Having been burned by hydroxychloroquine and other treatments brought forth without peer review, the response to the announcement was tempered by a desire for more details.

Asked for comment, Steven E. Nissen, MD, of the Cleveland Clinic Foundation, was cautious. “The press release about the trial is vague and lacks details such as hazard ratios, confidence intervals, and P values,” he said in an interview.

“It is impossible to evaluate the results of this trial without these details. It is also uncertain how rigorously data were collected,” he added. “We’ll need to see the manuscript to adequately interpret the results.”

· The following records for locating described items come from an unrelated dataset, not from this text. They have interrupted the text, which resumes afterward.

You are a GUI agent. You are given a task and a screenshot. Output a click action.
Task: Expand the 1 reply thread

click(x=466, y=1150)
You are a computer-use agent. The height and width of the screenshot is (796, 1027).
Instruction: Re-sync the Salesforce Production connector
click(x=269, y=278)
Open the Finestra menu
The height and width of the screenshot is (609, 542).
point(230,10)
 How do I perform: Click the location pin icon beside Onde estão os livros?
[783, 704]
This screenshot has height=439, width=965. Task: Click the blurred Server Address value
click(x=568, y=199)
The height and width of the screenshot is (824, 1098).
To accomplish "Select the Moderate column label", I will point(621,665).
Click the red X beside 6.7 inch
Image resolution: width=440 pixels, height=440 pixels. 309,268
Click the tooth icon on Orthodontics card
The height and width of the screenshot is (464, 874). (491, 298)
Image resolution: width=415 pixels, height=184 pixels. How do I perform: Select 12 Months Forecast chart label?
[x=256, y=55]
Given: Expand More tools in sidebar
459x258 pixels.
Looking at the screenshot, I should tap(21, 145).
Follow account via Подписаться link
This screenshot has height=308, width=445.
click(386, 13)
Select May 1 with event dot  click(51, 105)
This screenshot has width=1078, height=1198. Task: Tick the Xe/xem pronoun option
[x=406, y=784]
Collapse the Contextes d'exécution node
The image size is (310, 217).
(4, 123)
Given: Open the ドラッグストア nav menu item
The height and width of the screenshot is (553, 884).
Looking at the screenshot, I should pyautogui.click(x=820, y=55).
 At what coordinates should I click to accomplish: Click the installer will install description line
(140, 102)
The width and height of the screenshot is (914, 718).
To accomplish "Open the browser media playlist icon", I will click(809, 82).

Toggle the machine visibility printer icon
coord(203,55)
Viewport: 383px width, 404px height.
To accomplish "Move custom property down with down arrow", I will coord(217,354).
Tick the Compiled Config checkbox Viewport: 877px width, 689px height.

The evidence in the press release is hard to interpret, but early intervention with anti-inflammatory therapy has considerable biologic appeal in COVID, said Paul Ridker, MD, MPH, who led the pivotal CANTOS trial of the anti-inflammatory drug canakinumab in the post-MI setting, and is also chair of the ACTIV-4B trial currently investigating anticoagulants and antithrombotics in outpatient COVID-19.

“Colchicine is both inexpensive and generally well tolerated, and the apparent benefits so far reported are substantial,” Dr. Ridker, from Brigham and Women’s Hospital in Boston, said in an interview. “We are eager to see the full data as rapidly as possible.”

The commonly used gout and rheumatic disease agent costs about 26 cents in Canada and between $4 and $6 in the United States. As previously reported, it reduced the time to clinical deterioration and hospital stay but not mortality in the 105-patient Greek Study in the Effects of Colchicine in COVID-19 Complications Prevention (GRECCO-19) study.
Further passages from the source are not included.